- _WHAT NEEDS TO BE DONE_
Among the entries that follow, find every line with the word "computer" and list it.

- _DATA IN THIS EXERCISE_
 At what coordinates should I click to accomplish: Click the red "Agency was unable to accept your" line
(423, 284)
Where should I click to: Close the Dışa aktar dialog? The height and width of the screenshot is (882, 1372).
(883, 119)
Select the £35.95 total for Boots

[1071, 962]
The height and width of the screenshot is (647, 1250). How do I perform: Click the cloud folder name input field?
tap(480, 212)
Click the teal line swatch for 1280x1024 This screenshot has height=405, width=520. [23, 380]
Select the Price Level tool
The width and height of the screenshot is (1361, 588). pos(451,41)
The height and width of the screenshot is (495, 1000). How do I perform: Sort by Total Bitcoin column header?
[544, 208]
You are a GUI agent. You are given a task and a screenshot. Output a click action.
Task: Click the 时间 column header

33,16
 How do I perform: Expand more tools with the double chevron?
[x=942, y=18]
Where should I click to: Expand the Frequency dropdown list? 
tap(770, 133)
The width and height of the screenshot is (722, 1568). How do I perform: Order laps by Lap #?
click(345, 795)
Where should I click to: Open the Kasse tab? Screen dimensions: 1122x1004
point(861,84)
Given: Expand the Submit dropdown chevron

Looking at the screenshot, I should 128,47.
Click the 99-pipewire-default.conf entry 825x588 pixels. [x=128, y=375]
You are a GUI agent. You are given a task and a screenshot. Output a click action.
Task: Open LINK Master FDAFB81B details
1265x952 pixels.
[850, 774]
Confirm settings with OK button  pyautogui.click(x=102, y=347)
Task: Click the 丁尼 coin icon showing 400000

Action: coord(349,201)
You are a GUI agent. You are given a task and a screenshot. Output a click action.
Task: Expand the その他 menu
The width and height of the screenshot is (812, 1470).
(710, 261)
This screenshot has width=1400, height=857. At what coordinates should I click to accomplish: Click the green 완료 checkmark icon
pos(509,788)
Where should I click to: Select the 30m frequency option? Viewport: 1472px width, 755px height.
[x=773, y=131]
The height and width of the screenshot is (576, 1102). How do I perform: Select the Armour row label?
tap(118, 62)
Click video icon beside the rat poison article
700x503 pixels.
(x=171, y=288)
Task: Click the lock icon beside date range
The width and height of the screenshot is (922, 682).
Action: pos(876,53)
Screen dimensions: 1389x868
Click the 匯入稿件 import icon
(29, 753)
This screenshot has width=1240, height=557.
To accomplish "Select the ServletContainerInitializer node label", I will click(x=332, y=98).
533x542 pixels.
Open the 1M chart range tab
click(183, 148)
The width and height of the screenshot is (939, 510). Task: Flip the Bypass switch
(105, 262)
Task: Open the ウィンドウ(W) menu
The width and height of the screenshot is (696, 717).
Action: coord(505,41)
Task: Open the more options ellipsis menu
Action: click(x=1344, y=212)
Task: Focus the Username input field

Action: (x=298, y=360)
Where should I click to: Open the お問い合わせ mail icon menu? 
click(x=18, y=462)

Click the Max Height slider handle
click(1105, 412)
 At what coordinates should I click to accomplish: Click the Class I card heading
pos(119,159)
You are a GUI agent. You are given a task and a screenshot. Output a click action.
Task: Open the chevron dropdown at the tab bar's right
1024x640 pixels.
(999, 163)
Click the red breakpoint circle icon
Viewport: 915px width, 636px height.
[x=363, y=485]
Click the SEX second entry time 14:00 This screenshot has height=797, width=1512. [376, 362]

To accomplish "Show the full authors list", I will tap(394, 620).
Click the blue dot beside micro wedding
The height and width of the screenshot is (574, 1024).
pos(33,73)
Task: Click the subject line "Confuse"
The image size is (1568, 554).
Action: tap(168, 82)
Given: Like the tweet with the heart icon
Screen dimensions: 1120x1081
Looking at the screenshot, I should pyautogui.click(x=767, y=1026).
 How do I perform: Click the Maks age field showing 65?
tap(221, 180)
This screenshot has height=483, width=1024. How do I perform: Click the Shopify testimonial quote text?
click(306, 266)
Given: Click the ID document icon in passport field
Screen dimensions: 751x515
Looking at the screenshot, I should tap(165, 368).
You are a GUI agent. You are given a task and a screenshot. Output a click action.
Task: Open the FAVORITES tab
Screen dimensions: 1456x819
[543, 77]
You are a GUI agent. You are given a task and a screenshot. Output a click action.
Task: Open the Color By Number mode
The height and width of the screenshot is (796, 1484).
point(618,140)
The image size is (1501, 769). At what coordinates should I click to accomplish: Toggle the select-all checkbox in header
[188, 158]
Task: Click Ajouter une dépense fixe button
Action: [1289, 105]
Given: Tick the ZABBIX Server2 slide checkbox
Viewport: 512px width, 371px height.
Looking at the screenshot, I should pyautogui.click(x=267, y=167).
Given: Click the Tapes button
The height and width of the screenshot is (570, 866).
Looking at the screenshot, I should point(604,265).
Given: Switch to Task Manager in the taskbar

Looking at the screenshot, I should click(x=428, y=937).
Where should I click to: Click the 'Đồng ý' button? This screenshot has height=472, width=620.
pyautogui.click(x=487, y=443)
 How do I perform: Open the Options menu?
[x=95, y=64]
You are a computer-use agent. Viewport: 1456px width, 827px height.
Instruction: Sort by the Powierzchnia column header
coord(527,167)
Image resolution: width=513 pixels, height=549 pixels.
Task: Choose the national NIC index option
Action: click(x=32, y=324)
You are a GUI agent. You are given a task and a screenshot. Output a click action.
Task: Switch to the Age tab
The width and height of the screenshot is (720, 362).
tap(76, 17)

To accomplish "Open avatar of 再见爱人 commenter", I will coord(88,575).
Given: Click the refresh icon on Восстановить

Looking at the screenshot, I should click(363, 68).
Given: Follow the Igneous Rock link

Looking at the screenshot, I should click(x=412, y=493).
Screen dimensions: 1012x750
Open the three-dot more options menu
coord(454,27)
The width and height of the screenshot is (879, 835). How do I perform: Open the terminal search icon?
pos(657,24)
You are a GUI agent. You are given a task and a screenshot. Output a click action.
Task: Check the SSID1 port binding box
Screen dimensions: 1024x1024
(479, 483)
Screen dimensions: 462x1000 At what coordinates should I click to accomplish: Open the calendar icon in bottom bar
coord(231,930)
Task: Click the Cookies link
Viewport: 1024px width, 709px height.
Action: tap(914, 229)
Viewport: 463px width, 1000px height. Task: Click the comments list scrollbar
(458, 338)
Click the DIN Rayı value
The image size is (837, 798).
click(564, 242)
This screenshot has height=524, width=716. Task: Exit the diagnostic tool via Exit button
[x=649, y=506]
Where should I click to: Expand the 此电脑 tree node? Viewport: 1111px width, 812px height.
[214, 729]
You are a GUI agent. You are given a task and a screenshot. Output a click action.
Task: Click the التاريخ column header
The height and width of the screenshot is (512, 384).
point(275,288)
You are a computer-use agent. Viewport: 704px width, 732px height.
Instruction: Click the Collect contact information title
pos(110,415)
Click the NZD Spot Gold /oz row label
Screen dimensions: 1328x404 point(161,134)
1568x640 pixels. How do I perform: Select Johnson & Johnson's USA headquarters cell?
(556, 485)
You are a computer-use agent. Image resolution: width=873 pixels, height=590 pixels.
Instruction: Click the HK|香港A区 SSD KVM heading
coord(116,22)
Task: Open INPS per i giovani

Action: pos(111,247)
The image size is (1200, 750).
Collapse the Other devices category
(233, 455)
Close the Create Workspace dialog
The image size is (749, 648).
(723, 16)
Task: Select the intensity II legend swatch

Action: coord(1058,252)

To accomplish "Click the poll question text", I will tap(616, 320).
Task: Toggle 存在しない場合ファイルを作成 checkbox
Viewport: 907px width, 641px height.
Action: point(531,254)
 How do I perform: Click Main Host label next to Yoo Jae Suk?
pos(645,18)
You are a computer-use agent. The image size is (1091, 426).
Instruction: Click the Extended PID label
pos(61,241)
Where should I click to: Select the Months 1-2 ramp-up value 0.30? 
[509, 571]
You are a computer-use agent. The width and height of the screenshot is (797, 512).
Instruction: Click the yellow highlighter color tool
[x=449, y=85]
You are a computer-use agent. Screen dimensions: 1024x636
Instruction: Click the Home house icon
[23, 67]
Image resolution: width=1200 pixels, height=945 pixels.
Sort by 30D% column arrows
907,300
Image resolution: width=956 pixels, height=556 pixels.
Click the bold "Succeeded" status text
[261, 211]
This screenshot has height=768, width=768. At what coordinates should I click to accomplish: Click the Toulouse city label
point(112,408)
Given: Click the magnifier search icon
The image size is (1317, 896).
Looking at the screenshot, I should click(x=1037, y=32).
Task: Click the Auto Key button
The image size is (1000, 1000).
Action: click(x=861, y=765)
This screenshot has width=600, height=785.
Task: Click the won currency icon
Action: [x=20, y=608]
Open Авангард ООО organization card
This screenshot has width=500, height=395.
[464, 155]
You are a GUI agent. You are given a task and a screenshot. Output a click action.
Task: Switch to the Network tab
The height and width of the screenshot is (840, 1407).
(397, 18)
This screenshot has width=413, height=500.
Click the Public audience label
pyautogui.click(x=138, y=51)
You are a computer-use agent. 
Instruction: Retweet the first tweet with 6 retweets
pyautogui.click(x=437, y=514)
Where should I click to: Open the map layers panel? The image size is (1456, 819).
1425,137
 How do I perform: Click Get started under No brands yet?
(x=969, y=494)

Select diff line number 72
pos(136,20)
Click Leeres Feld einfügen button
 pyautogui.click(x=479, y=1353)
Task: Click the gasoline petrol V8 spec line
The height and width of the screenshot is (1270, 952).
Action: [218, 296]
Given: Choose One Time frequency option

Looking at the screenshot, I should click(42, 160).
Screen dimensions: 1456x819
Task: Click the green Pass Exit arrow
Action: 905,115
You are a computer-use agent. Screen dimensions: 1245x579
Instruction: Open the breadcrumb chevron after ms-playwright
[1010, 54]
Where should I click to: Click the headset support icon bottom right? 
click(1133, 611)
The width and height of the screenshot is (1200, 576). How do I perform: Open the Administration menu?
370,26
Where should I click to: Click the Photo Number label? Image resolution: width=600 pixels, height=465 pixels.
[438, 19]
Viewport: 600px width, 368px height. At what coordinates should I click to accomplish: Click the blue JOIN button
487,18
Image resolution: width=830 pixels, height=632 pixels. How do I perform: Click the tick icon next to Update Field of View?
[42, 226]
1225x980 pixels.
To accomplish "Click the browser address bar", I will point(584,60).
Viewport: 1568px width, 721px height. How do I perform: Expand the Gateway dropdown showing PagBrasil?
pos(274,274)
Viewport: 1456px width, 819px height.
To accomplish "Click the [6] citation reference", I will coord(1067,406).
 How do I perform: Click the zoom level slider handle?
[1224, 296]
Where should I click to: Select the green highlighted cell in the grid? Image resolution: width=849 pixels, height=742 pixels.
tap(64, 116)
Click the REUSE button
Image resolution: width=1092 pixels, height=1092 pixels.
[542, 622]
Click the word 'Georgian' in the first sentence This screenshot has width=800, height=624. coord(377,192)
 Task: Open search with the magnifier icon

- _WRITTEN ANSWER_
You are a computer-use agent. Viewport: 1456px width, 827px height.
You are a computer-use agent. Viewport: 704px width, 732px height.
You are a computer-use agent. Image resolution: width=873 pixels, height=590 pixels.
You are a computer-use agent. The image size is (1091, 426).
You are a computer-use agent. The width and height of the screenshot is (797, 512).
You are a computer-use agent. Screen dimensions: 1024x636
You are a computer-use agent. 
You are a computer-use agent. Screen dimensions: 1245x579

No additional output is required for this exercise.